Artikel ini telah tayang di basabasi.co sebelumnya dengan judul yang sama.
Dalam sebuah perjalanan mudik, sambil berpangku tangan di jendela mobil, saya terhanyut dalam imajinasi masa lampau. Terhitung, sudah empat tahun berturut-turut saya tak pernah pulang kampung. Dari kejauhan, meski telinga saya diterpa angin musim kemarau, saya seperti mendengar teriakan anak-anak yang sangat meriah.
"ayooo kau pasti bisaa!!" teriak Andi kepada Baso yang sejak tadi gemetar berdiri di tepi tebing sungai. Tinggi tebing tersebut sekitar tiga meter. Diselimuti rerumputan dan akar pohon. Dari bawah sungai, Andi dan kawan-kawannya dapat melihat air muka Baso yang ketakutan membayangkan jika dirinya tak dapat menyeberangi arus sungai yang cukup deras.
Di desa Andi, ada tradisi turun temurun di kalangan anak-anak yang terus dipelihara. Barangsiapa yang mampu berenang menyeberangi sungai ketika banjir dianggap sebagai manusia-manusia terpilih. Sungai tersebut bernama Sungai Larompong, sama dengan nama desa Andi.
Pada tahun 2008, sungai tersebut pernah mengalami banjir bandang dan menenggelamkan tiga kecamatan. Ratusan rumah rusak berat dan puluhan meninggal dunia. Bertahun-tahun pasca banjir bandang, warga di Desa Larompong mulai terbiasa dengan banjir.
Kini, hampir tiap tahun banjir selalu saja datang lebih rutin. Terkadang dua kali setahun, tiga kali, bahkan pernah sebanyak empat kali dalam setahun. Volumenya tidak sebesar banjir bandang, tetapi cukup untuk membuat sawah gagal panen, menenggelamkan empang yang membuat ikan seisinya hanyut ke laut dan mengotori rumah-rumah warga dengan luapan lumpur serta tumpukan sampah.

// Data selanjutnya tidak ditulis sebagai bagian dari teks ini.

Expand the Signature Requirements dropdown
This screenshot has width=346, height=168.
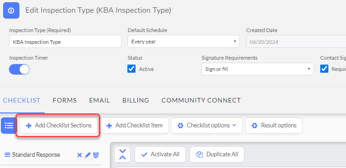click(x=258, y=69)
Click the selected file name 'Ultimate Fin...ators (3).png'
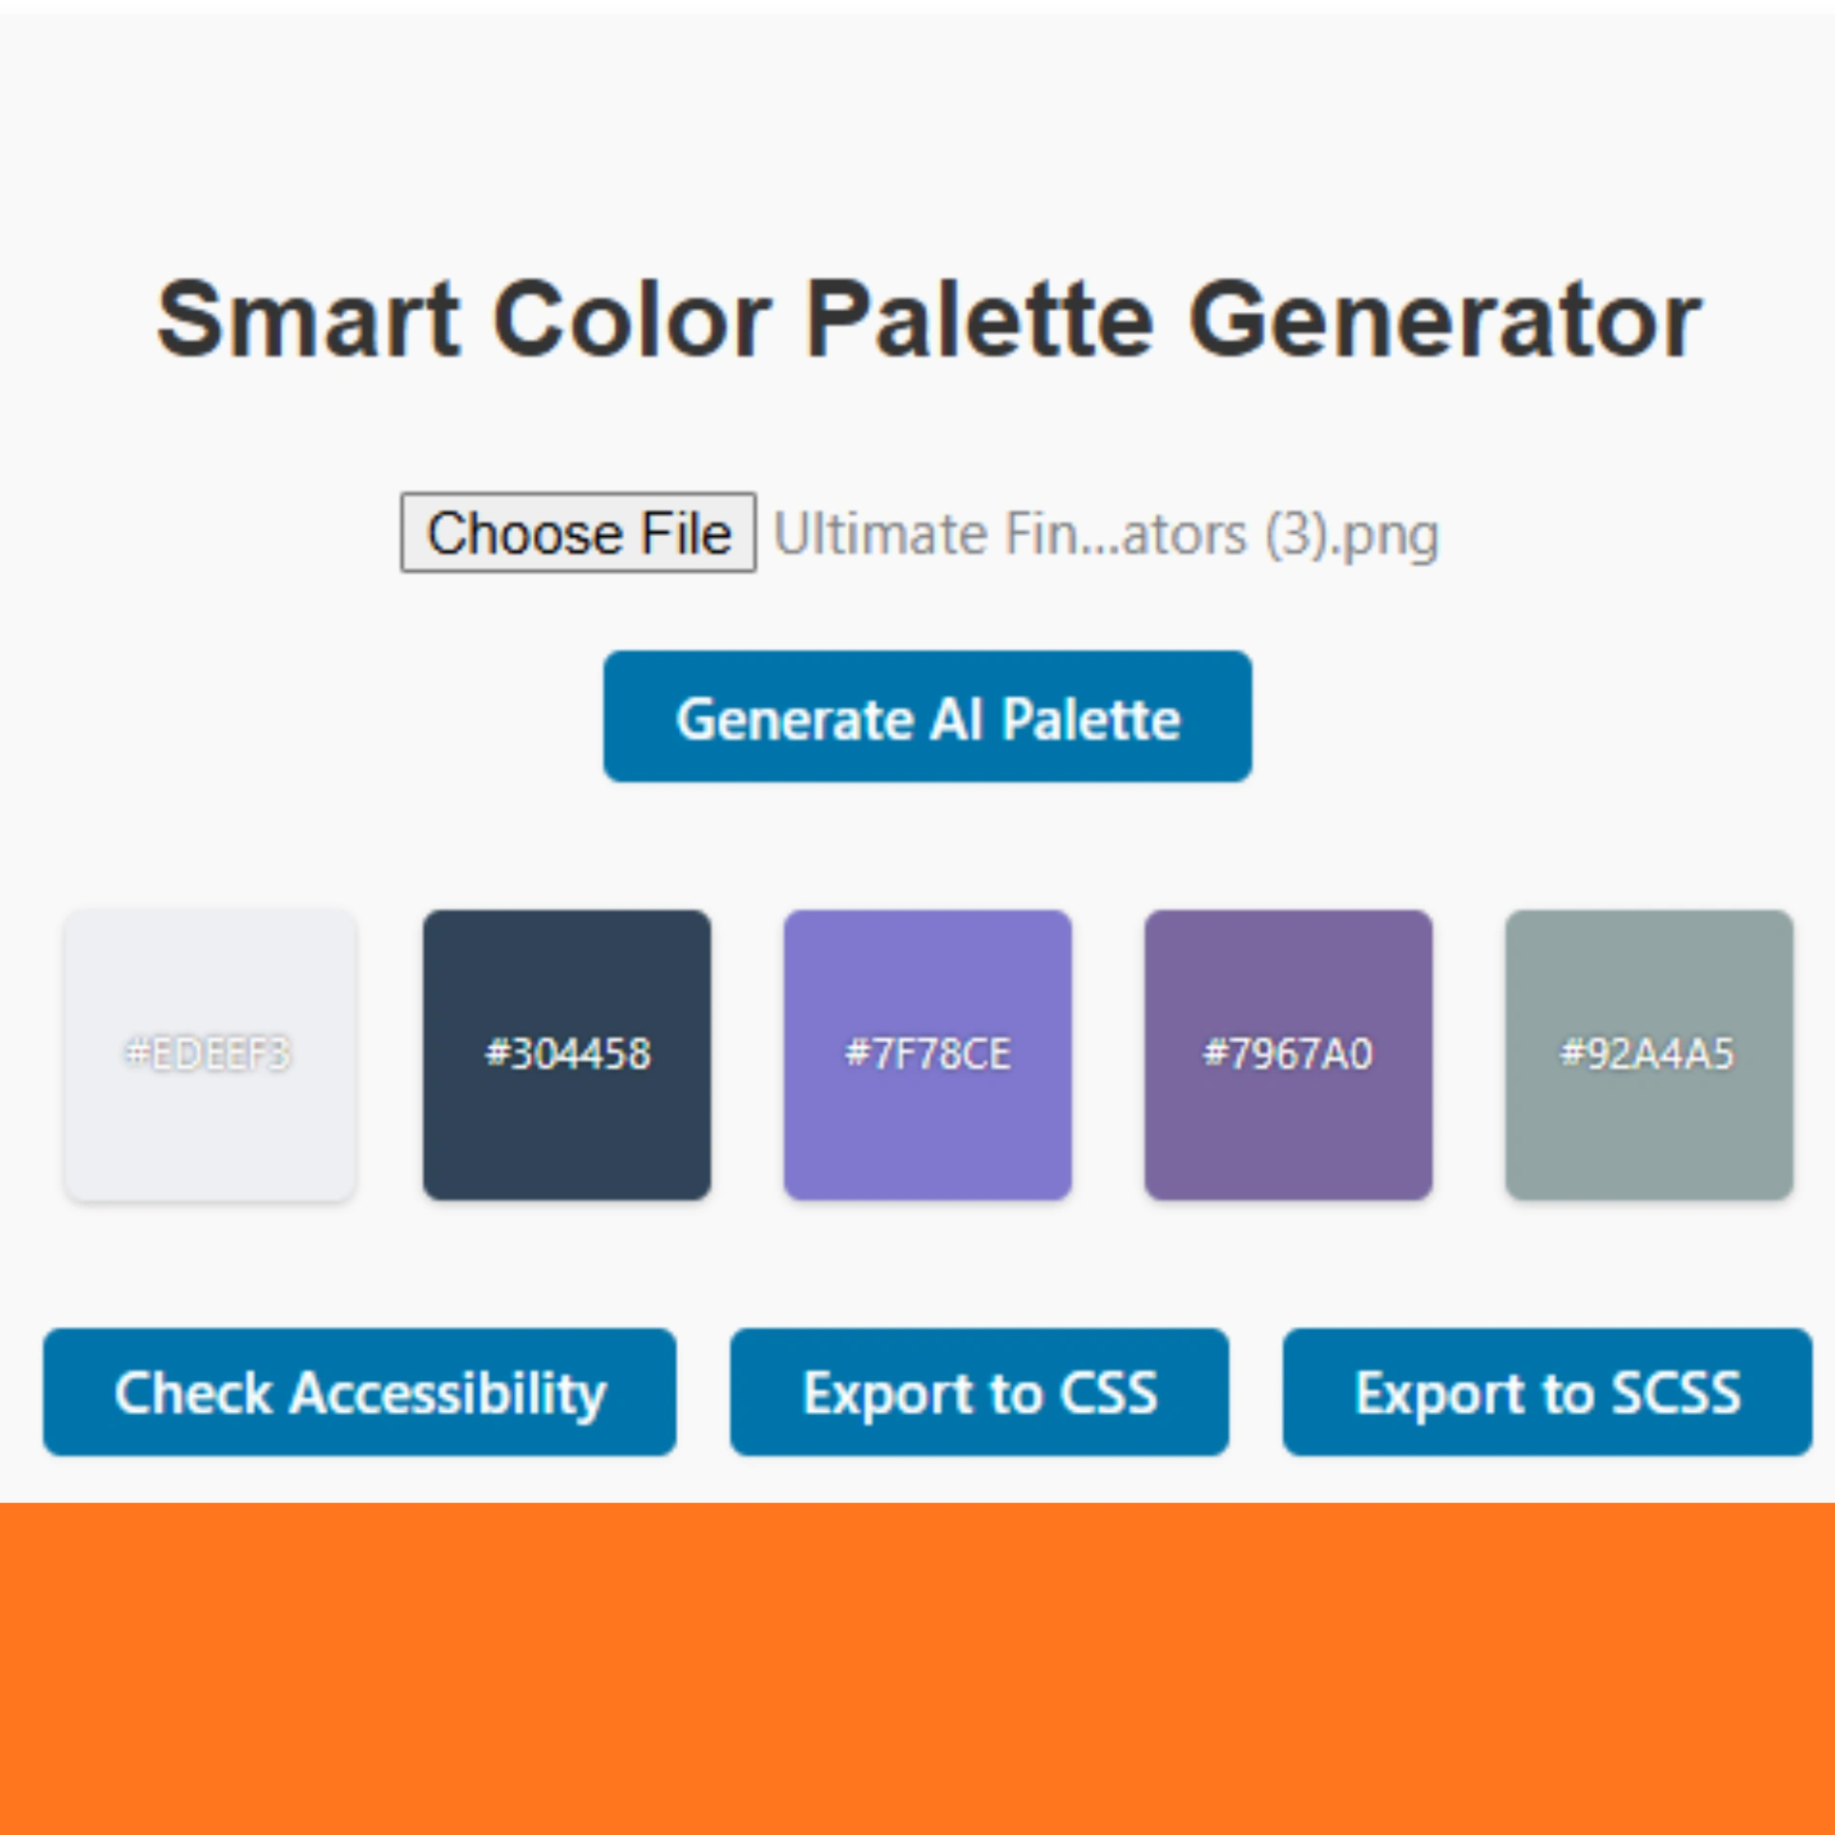Viewport: 1835px width, 1835px height. (1106, 535)
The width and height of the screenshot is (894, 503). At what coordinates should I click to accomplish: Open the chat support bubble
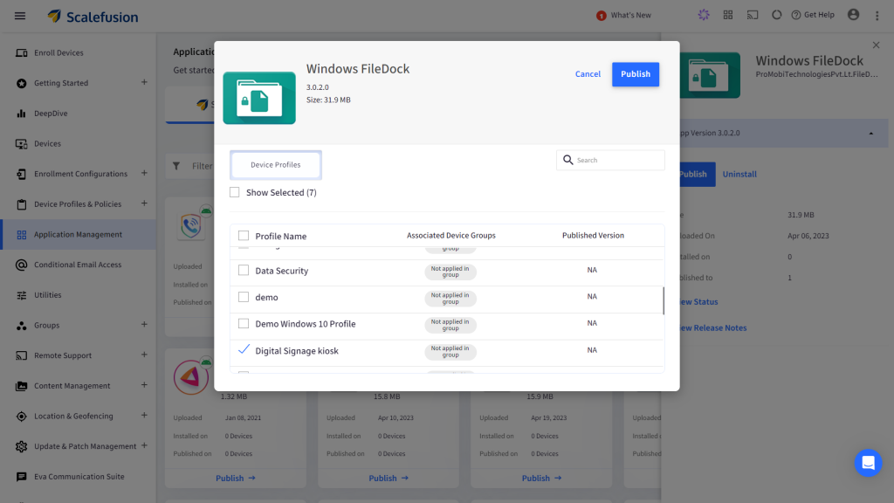point(868,463)
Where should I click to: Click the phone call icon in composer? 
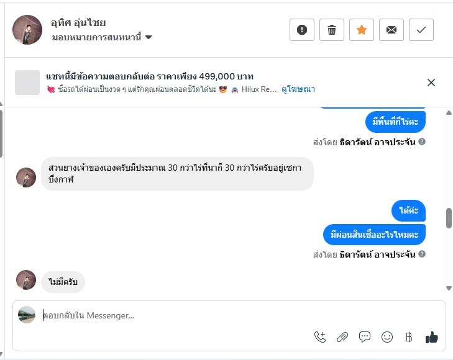click(x=320, y=337)
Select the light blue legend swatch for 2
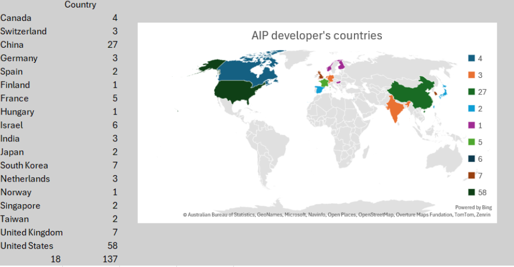Viewport: 514px width, 267px height. [471, 109]
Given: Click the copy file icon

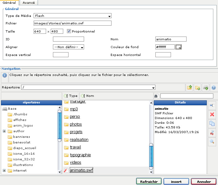Looking at the screenshot, I should point(212,123).
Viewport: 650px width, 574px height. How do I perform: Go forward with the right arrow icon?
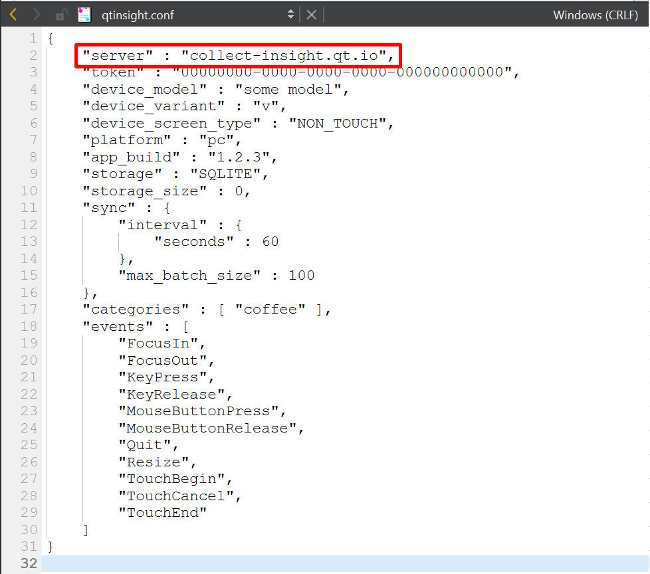pos(37,14)
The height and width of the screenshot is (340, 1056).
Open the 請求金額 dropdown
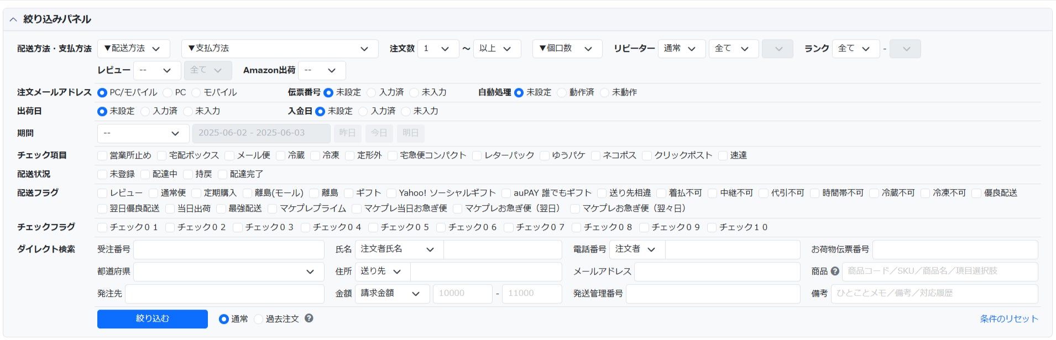(x=392, y=294)
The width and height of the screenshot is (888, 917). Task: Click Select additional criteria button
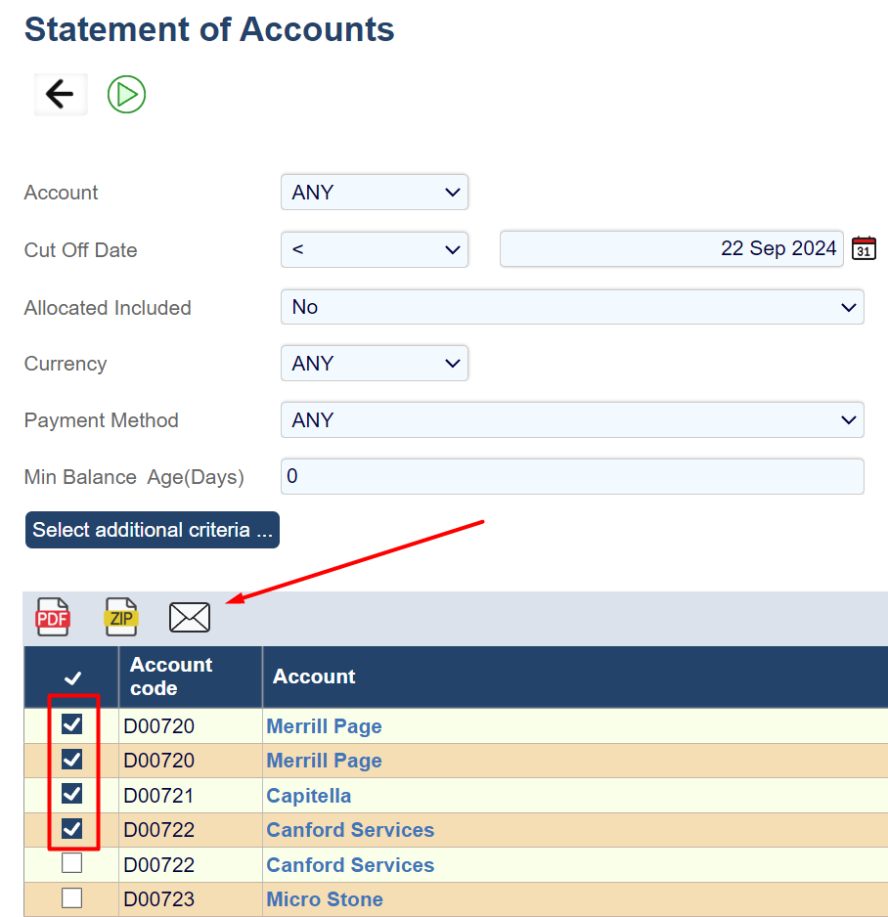pyautogui.click(x=153, y=530)
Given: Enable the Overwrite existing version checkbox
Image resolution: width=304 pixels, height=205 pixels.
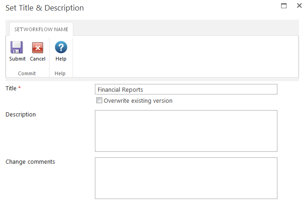Looking at the screenshot, I should pyautogui.click(x=99, y=100).
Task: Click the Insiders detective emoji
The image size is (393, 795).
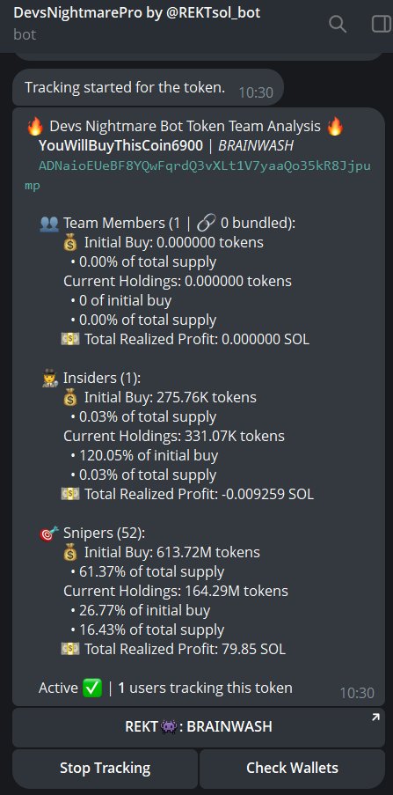Action: coord(49,379)
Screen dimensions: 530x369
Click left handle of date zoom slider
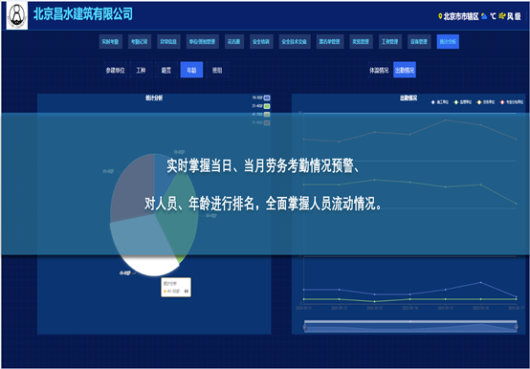pos(305,327)
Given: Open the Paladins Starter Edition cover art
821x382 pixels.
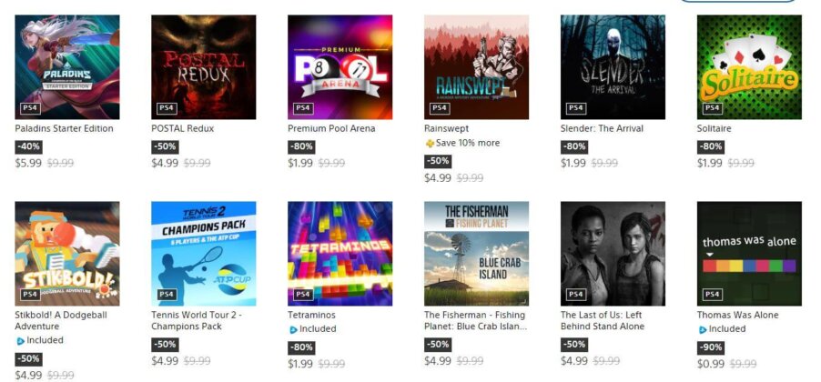Looking at the screenshot, I should [67, 67].
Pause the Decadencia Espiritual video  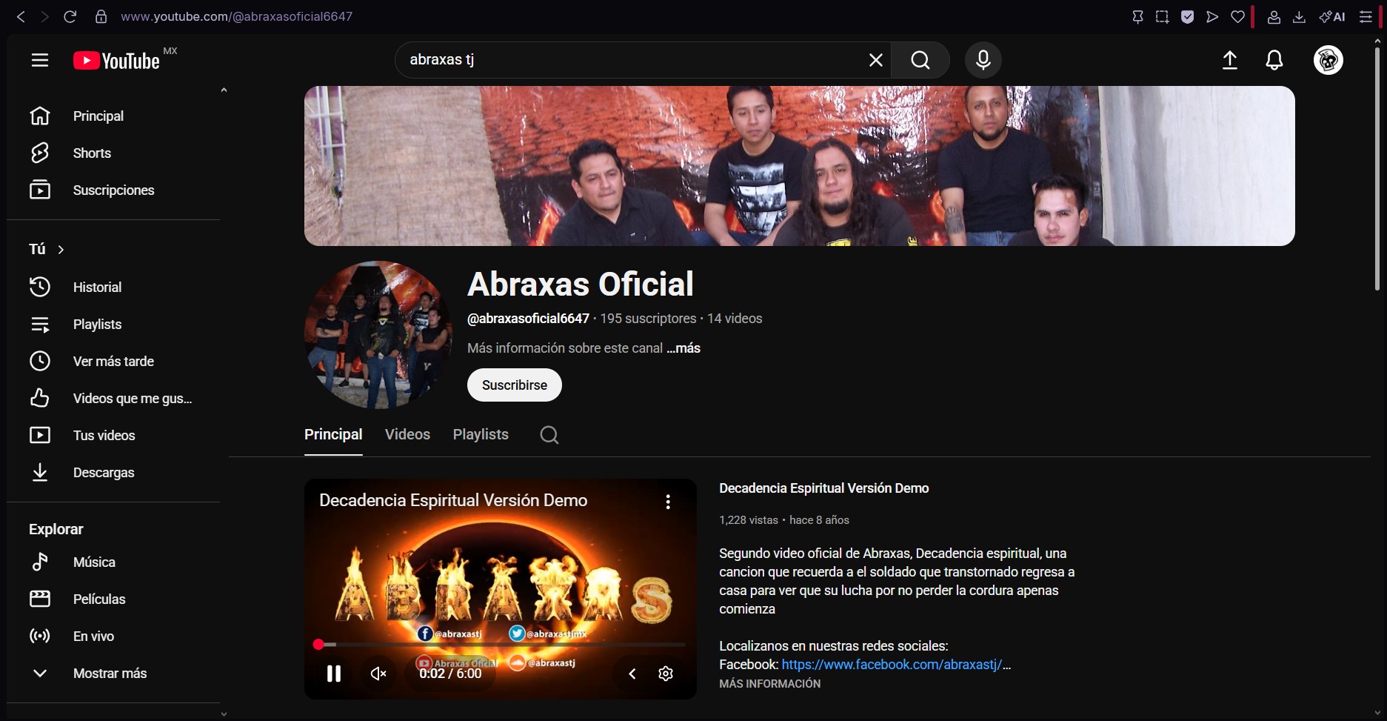334,674
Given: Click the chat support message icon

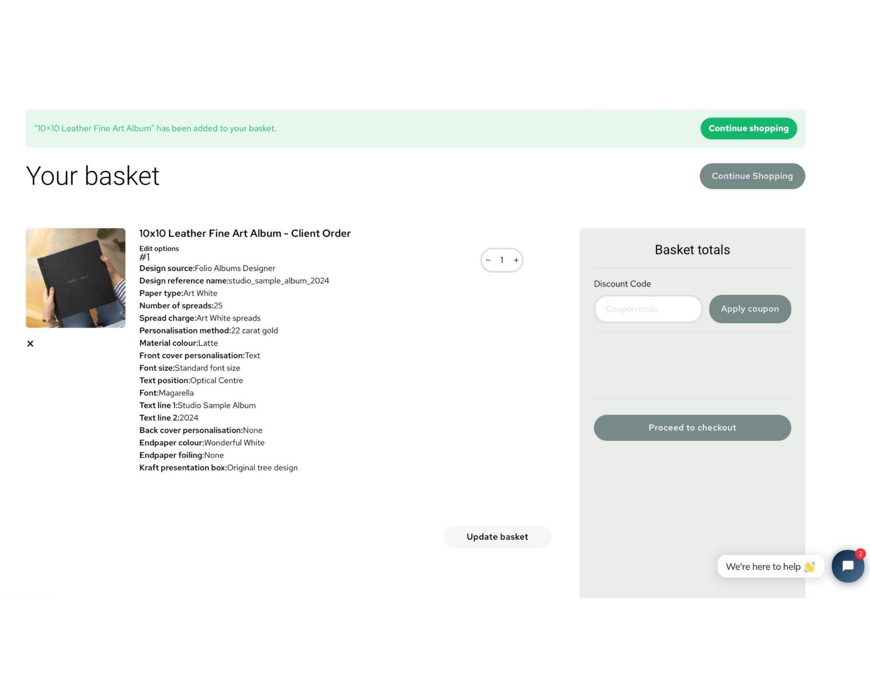Looking at the screenshot, I should click(x=847, y=566).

Salah seorang tetangga saya pernah depresi berat. Bagaimana tidak, bibit ikan bandeng sebanyak 10.000 ekor yang baru saja ia masukkan ke dalam empang harus hanyut seluruhnya akibat banjir. Mana pula bibit tersebut ia beli dengan cara berhutang ke koperasi.
Beda cerita dengan Rosmini, si Ibu dengan lima anak dan satu bayi besar. Ya, bayi besar yang  saya maksud adalah suaminya yang telah lumpuh bertahun-tahun. Rosmini memiliki sawah tepat di belakang rumahnya dengan luas sekitar 50 are. Satu minggu sebelum waktu panen, banjir cukup besar terjadi dan membuat sebagian tanaman padinya tak dapat dipanen.
Bagi kebanyakan warga Desa Larompong, terdapat sebuah kejanggalan. Jika pada 2008 banjir bandang membawa material yang cukup beragam, terutama didominasi oleh potongan-potongan kayu dan pohon yang diyakini hanyut dari kawasan hulu, banjir-banjir setelahnya hanya membawa material lumpur tetapi dalam volume yang sangat besar.
Hal inilah yang membuat sungai tempat bermain Andi dan kawan-kawannya terlihat seperti aliran susu coklat yang menggiurkan. Cara untuk mengenali pertanda akan datangnya banjir adalah cukup dengan melihat warna air sungai.